**Task objective:** Please take everything from the line with "Describe the element at coordinates (994, 159)" down to the line with "ert24-badge: 24 is" in the material below and change "screenshot" to "screen capture", keeping all else the same. Return only those lines and leave out the pictures.

**Data records:**

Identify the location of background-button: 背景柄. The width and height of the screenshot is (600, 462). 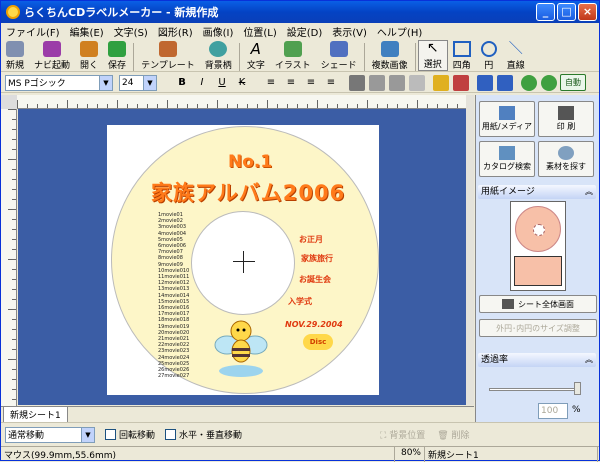
(218, 56).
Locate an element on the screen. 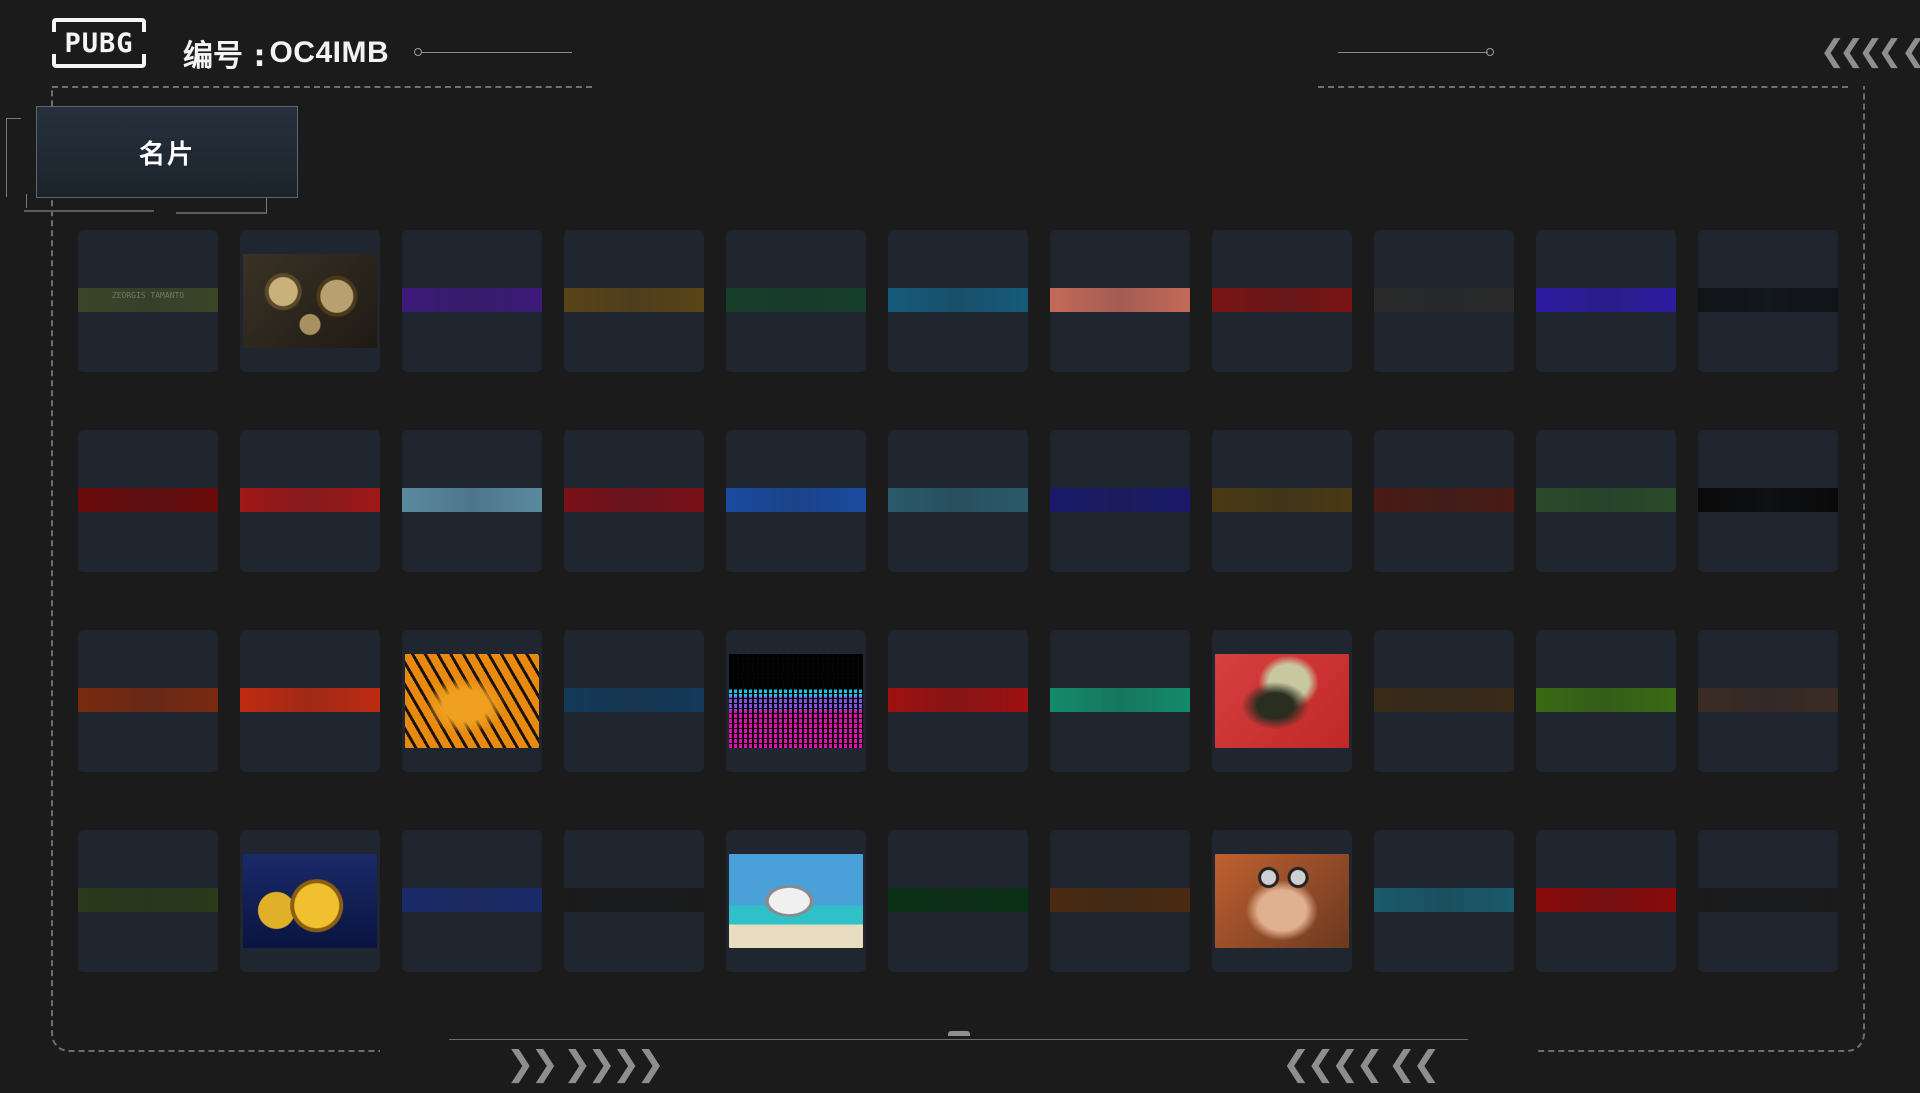  header-line-dot-left is located at coordinates (418, 52).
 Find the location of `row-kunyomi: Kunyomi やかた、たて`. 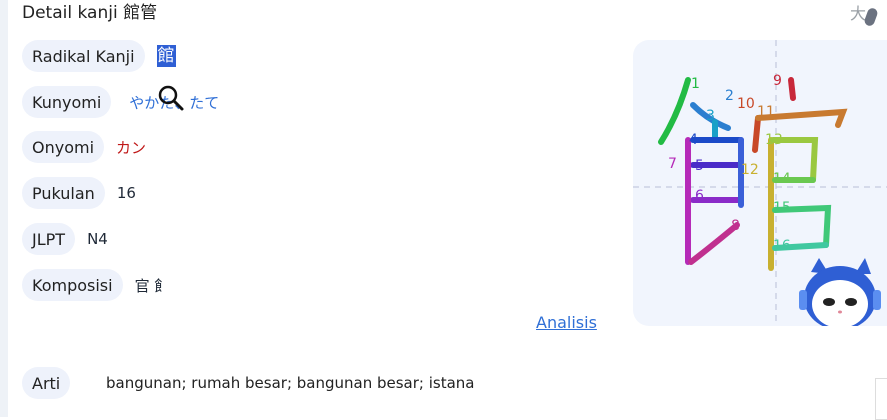

row-kunyomi: Kunyomi やかた、たて is located at coordinates (120, 102).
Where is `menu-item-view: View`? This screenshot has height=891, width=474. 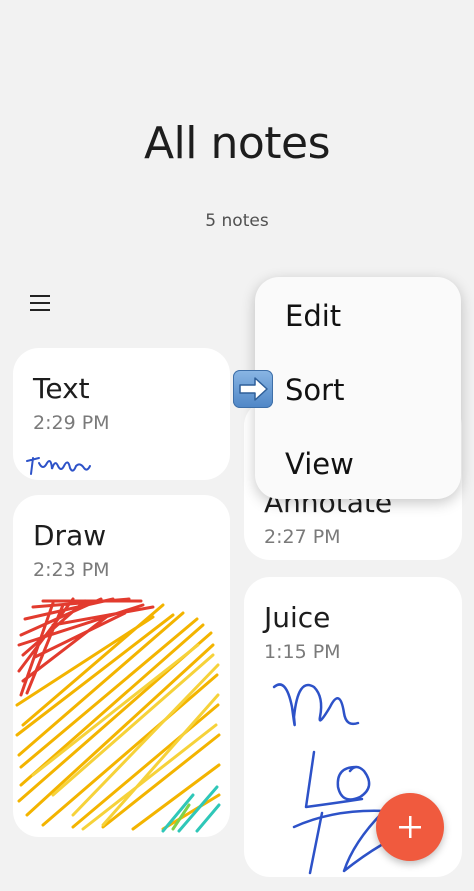
menu-item-view: View is located at coordinates (320, 464).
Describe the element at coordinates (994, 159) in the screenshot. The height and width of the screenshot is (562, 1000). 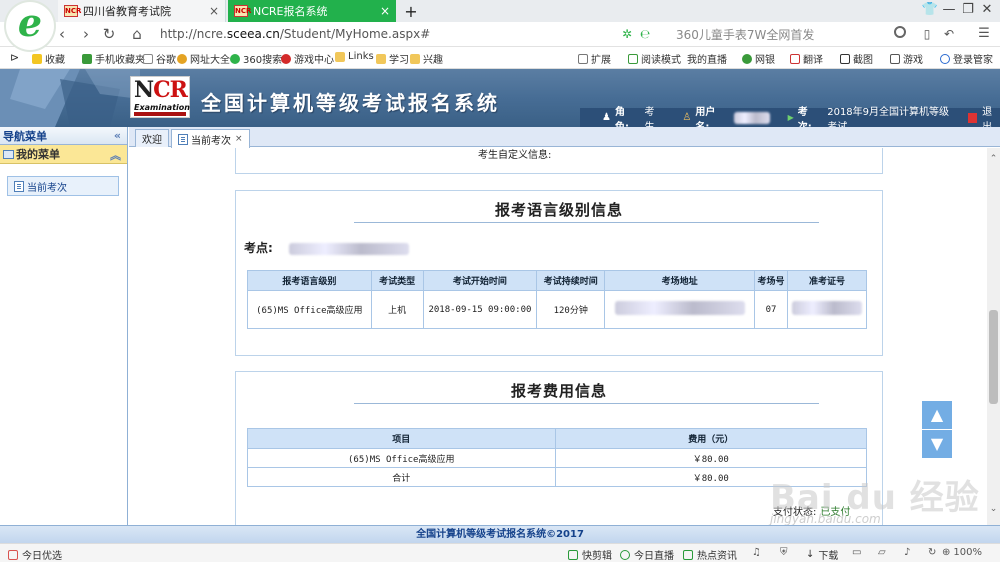
I see `scroll-arrow-up-icon: ⌃` at that location.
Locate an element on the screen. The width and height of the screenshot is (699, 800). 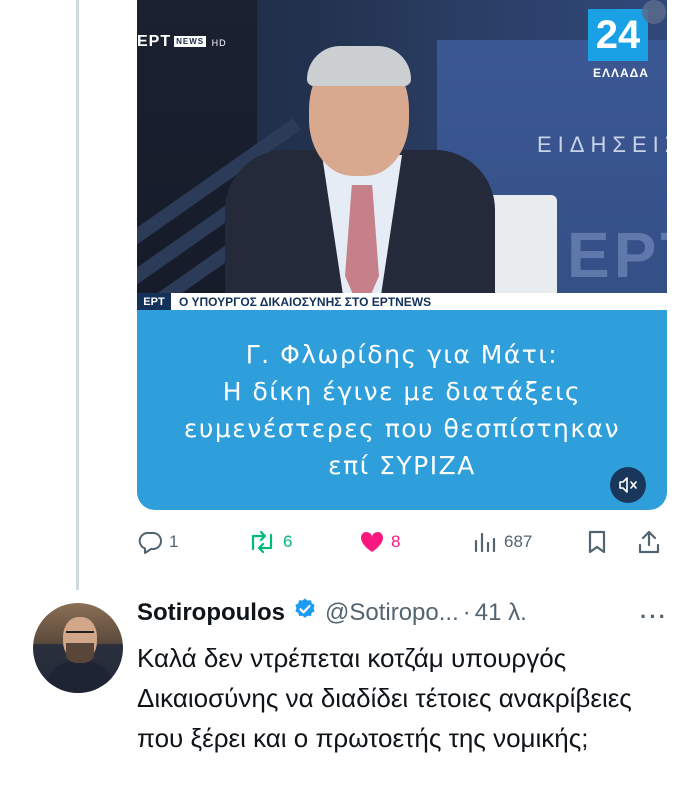
ert24-badge: 24 is located at coordinates (618, 35).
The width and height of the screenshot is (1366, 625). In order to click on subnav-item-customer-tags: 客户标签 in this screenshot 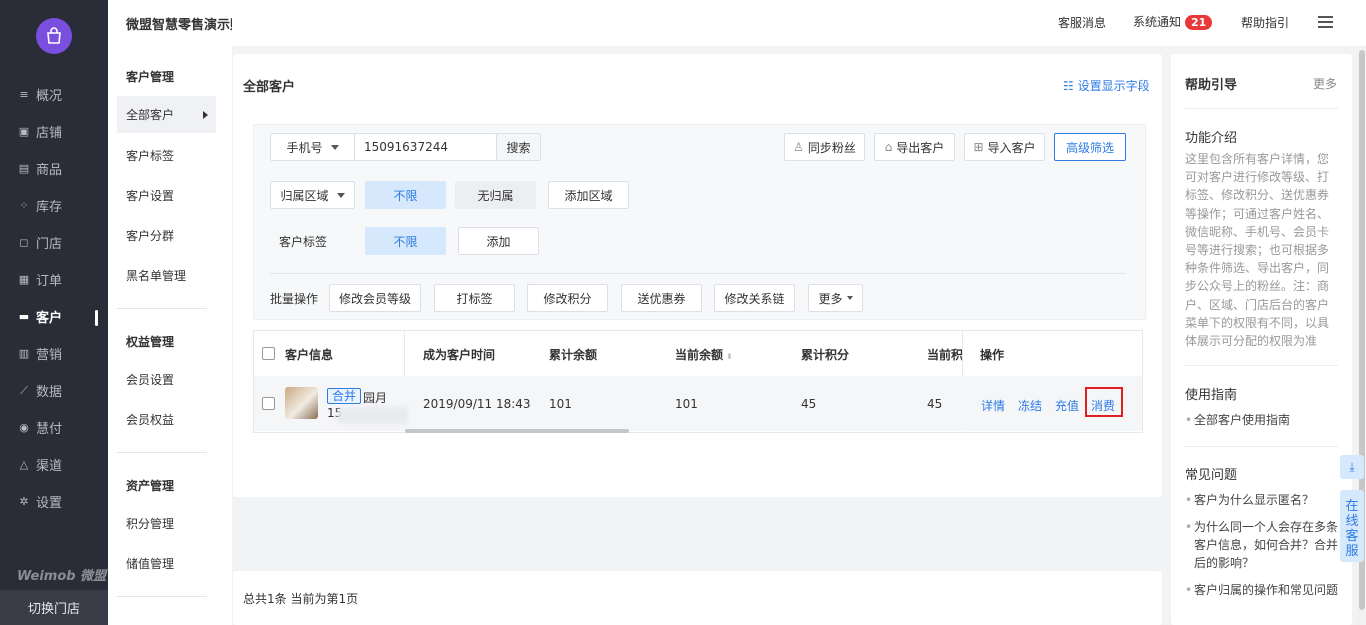, I will do `click(166, 156)`.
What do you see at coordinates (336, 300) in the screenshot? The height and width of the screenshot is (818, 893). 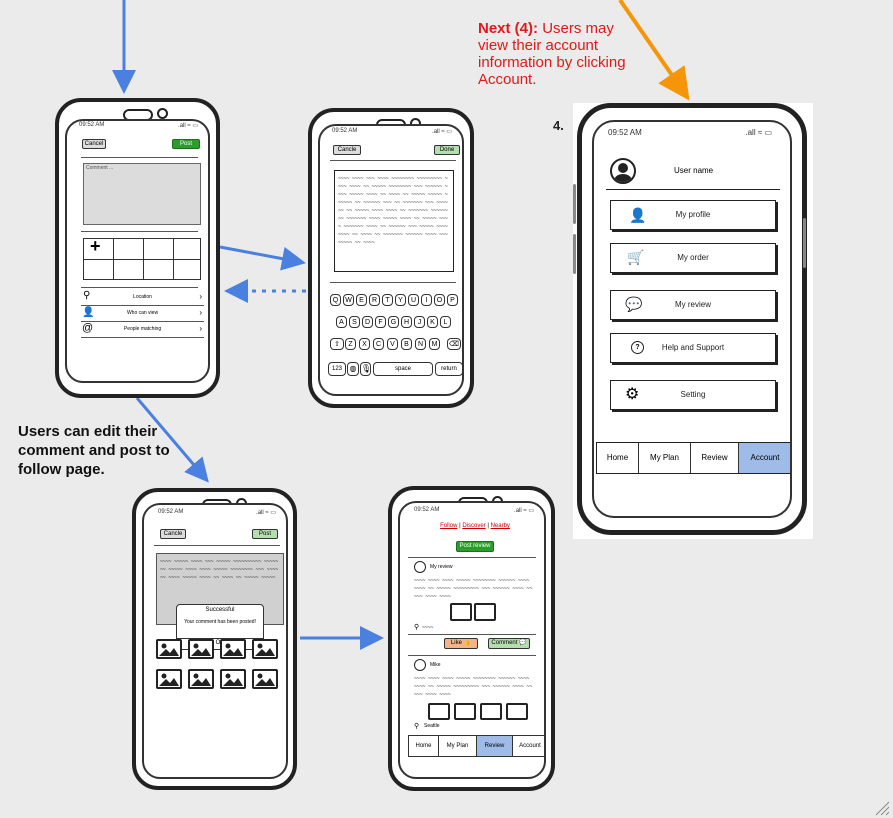 I see `key-q: Q` at bounding box center [336, 300].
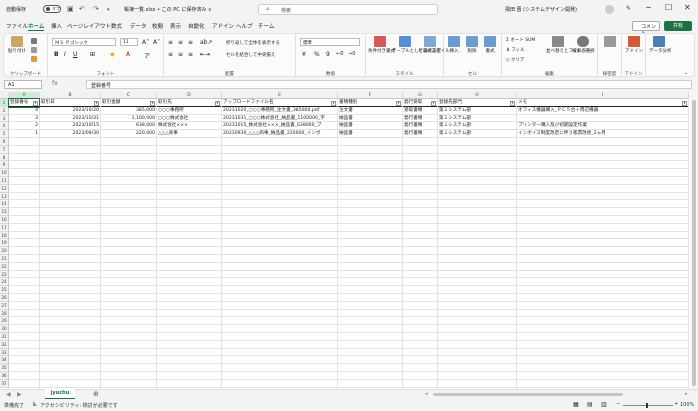 The width and height of the screenshot is (698, 411). Describe the element at coordinates (618, 404) in the screenshot. I see `zoom-out-icon: −` at that location.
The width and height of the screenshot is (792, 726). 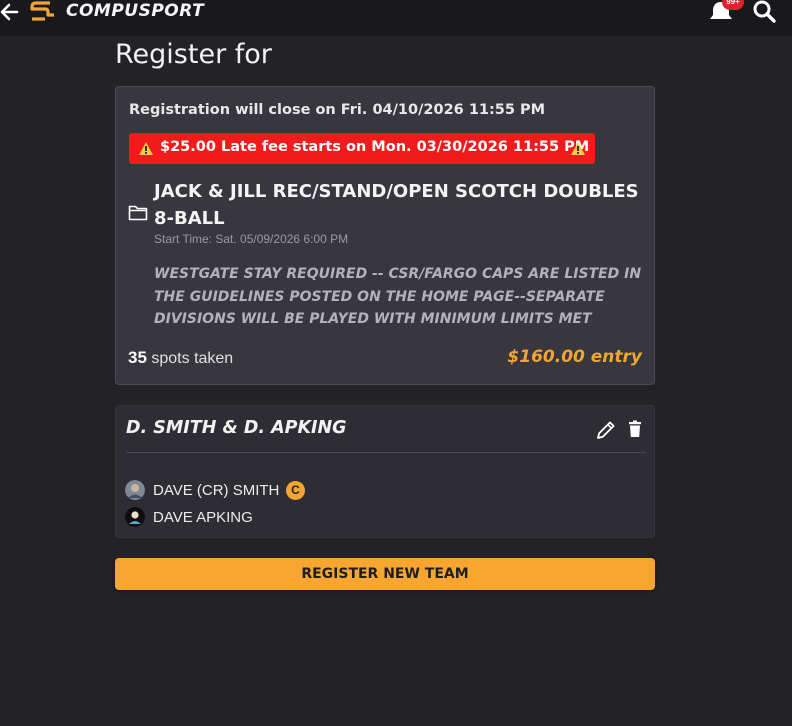 I want to click on trash-icon, so click(x=635, y=429).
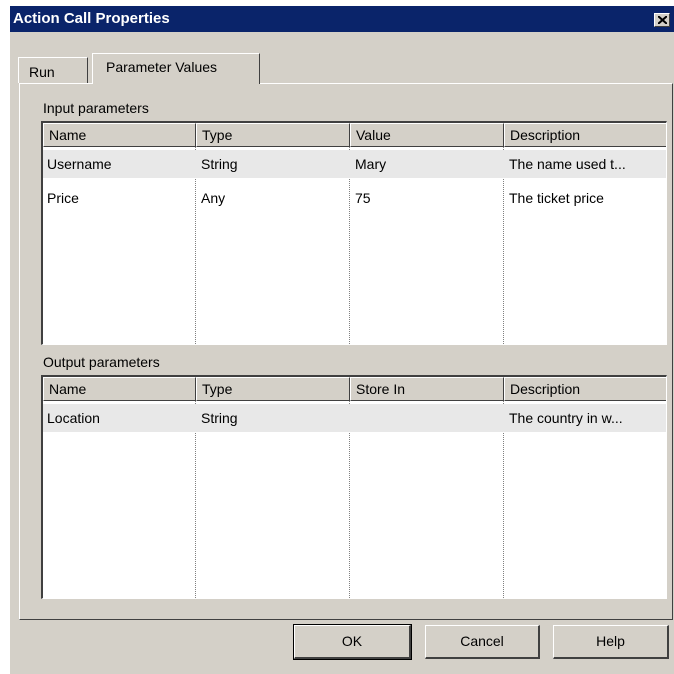 This screenshot has height=674, width=674. I want to click on close-button, so click(662, 20).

**Solution to this task:**
Describe the element at coordinates (994, 159) in the screen capture. The height and width of the screen capture is (562, 1000). 
I see `scroll-arrow-up-icon: ⌃` at that location.
Locate an element on the screen. The width and height of the screen capture is (699, 800). 
ert24-badge: 24 is located at coordinates (618, 35).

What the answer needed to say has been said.